Una siesta de invierno, las víboras de cascabel, que
dormían extendidas sobre la greda, se arrollaron bruscamente al oír
insólito ruido. Como la vista no es su agudeza particular, las víboras
mantuviéronse inmóviles, mientras prestaban oído.
—Es el ruido que hacían aquéllos… —murmuró la hembra.
—Sí, son voces de hombre; son hombres —afirmó el macho.
Y pasando una por encima de la otra se retiraron veinte metros. Desde
allí miraron. Un hombre alto y rubio y una mujer rubia y gruesa se
habían acercado y hablaban observando los alrededores. Luego, el hombre
midió el suelo a grandes pasos, en tanto que la mujer clavaba estacas en
los extremos de cada recta. Conversaron después, señalándose mutuamente
distintos lugares, y por fin se alejaron.
—Van a vivir aquí —dijeron las víboras—. Tendremos que irnos.

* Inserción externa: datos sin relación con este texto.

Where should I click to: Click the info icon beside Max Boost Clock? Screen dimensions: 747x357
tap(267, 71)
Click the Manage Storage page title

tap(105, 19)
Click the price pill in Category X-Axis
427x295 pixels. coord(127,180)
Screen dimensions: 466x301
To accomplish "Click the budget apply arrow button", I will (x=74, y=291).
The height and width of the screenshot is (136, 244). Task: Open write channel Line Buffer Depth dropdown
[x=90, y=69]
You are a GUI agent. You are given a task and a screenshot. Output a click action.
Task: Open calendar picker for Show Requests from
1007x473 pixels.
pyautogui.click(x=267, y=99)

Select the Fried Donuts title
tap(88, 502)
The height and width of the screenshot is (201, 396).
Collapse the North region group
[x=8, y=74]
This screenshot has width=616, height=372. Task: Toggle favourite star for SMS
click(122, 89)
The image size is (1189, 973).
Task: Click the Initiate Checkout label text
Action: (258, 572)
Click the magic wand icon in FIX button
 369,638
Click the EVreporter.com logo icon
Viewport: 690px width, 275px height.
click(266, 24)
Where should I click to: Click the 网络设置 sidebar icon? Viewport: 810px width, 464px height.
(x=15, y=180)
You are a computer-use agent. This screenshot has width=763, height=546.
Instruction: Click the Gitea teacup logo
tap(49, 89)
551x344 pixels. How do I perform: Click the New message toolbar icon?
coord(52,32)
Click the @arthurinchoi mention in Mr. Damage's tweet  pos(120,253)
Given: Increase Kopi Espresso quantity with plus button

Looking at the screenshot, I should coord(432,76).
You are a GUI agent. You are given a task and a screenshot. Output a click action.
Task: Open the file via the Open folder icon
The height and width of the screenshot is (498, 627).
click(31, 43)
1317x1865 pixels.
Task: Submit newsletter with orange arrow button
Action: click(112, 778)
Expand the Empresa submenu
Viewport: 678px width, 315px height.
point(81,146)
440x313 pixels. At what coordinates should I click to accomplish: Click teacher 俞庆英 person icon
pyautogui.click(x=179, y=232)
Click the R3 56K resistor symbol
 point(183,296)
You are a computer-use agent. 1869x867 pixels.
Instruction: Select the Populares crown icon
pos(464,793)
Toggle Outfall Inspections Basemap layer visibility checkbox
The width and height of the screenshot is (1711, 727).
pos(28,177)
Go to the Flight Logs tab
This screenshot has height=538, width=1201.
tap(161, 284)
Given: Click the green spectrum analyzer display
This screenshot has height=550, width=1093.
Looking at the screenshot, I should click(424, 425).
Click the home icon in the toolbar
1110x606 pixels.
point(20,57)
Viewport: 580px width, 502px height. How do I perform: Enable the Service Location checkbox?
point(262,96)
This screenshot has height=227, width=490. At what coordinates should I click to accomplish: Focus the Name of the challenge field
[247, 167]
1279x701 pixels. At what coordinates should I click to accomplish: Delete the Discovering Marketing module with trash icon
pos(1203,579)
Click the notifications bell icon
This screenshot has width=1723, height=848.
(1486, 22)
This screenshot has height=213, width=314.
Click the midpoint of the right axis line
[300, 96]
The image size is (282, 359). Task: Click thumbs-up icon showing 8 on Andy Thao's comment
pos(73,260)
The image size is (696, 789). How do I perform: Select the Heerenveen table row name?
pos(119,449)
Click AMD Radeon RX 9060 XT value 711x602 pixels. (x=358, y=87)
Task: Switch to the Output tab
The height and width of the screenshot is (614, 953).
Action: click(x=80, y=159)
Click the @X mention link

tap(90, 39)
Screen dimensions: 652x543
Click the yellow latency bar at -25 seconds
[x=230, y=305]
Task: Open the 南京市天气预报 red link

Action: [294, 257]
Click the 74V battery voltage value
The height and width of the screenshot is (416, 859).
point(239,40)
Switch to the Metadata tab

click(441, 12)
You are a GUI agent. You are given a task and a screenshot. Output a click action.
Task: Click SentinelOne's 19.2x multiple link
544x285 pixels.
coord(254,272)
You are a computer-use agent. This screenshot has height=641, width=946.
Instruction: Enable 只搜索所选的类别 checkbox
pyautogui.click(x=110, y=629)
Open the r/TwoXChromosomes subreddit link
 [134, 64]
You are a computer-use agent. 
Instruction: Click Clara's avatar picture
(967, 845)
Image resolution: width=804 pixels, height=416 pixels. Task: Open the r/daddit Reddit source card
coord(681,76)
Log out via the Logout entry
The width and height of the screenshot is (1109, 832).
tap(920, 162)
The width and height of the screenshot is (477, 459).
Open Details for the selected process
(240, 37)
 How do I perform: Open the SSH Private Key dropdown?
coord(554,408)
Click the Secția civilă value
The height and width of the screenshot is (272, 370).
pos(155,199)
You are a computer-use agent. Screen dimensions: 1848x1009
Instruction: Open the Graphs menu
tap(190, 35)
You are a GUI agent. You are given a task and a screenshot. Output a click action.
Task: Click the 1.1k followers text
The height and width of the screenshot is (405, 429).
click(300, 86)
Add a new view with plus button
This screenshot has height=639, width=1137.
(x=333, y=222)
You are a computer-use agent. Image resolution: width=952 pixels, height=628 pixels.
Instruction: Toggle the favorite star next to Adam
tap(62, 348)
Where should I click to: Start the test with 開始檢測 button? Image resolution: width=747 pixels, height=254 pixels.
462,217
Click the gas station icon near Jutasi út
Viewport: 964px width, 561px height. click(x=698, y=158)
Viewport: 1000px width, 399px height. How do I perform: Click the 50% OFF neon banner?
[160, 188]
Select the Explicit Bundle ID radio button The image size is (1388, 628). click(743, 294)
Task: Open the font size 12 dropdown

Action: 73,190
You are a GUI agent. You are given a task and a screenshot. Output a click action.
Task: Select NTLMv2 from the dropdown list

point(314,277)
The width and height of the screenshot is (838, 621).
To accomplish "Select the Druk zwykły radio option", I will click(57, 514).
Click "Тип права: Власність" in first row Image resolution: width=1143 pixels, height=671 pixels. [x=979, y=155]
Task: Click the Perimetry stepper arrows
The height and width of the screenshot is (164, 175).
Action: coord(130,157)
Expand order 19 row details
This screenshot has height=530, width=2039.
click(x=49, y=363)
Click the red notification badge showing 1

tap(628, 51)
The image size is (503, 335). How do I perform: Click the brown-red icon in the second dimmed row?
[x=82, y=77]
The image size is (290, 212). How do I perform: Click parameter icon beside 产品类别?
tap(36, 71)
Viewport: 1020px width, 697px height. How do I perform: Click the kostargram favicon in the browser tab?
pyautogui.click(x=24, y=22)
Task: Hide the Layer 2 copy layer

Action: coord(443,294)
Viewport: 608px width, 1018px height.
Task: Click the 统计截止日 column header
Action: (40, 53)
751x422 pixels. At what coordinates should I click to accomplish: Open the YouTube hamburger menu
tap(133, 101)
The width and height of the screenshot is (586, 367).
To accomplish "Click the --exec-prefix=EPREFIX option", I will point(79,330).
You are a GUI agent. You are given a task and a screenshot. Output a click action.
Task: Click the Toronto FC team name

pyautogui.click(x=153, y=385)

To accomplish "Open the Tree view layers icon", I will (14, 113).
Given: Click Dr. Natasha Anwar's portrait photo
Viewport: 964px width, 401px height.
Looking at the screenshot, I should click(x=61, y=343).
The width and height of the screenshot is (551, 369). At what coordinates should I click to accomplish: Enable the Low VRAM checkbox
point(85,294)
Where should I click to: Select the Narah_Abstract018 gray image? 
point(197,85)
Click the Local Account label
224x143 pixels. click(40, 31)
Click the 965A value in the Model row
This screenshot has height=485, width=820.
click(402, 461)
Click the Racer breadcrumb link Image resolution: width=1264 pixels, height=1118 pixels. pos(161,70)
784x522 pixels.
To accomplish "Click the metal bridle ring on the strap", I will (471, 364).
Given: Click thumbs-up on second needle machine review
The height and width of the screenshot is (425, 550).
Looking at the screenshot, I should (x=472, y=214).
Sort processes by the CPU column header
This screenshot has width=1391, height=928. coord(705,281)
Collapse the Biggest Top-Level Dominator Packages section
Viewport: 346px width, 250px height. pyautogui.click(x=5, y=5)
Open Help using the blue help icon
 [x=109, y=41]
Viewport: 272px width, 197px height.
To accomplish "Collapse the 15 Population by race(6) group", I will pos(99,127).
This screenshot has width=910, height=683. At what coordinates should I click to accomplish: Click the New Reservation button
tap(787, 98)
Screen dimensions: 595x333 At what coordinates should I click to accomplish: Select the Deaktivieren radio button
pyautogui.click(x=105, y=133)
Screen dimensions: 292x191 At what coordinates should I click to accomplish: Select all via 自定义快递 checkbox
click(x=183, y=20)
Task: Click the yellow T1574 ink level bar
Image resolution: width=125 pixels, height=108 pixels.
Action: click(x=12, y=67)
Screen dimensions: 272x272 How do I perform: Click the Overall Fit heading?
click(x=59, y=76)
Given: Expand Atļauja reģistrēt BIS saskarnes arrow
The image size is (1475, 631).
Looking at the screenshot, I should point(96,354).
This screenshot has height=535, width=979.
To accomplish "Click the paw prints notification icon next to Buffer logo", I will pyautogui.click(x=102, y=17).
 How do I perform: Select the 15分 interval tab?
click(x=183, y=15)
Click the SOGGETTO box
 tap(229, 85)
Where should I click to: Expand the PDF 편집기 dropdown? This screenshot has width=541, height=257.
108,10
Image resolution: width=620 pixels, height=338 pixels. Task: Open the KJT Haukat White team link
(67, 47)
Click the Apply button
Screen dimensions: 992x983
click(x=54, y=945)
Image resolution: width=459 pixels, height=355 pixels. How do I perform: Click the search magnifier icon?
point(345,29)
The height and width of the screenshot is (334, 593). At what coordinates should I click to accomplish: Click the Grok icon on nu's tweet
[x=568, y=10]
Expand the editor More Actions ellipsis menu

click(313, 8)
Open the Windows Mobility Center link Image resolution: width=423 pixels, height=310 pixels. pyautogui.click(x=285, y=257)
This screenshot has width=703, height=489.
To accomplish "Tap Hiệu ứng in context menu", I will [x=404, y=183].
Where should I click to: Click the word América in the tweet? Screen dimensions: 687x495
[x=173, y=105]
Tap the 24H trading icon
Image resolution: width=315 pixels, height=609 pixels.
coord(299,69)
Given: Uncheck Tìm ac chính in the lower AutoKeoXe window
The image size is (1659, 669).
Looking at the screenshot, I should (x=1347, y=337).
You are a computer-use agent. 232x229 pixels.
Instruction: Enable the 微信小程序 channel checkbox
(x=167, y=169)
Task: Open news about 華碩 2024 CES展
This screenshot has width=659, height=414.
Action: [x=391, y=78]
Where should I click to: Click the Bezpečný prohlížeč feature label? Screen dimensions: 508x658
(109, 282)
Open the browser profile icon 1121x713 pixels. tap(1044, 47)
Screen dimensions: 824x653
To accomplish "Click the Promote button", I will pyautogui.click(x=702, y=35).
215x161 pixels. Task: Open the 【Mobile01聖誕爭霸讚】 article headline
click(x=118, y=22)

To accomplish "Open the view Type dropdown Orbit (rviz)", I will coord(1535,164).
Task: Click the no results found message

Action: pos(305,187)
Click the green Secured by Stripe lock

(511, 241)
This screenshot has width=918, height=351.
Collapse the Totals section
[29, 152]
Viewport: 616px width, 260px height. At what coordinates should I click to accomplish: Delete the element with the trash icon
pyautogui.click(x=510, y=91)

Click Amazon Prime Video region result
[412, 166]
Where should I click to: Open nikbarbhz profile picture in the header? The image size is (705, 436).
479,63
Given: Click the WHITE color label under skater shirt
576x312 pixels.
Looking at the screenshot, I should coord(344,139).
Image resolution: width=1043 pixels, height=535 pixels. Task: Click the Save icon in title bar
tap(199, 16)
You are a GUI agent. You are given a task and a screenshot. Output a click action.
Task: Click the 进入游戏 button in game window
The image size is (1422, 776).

En efecto, al día siguiente llegaron los colonos con un hijo de tres
años y una carreta en que había catres, cajones, herramientas sueltas y
gallinas atadas a la baranda. Instalaron la carpa, y durante semanas
trabajaron todo el día. La mujer interrumpíase para cocinar, y el hijo,
un osezno blanco, gordo y rubio, ensayaba de un lado a otro su infantil
marcha de pato.
Tal fue el esfuerzo de la gente aquella, que al cabo de un mes tenían
pozo, gallinero y rancho prontos aunque a éste faltaban aún las
puertas. Después, el hombre ausentose por todo un día, volviendo al
siguiente con ocho bueyes, y la chacra comenzó.
Las víboras, entretanto, no se decidían a irse de su paraje natal.
Solían llegar hasta la linde del pasto carpido, y desde allí miraban la
faena del matrimonio. Un atardecer en que la familia entera había ido a
la chacra, las víboras, animadas por el silencio, se aventuraron a
cruzar el peligroso páramo y entraron en el rancho. Recorriéronlo, con
cauta curiosidad, restregando su piel áspera contra las paredes.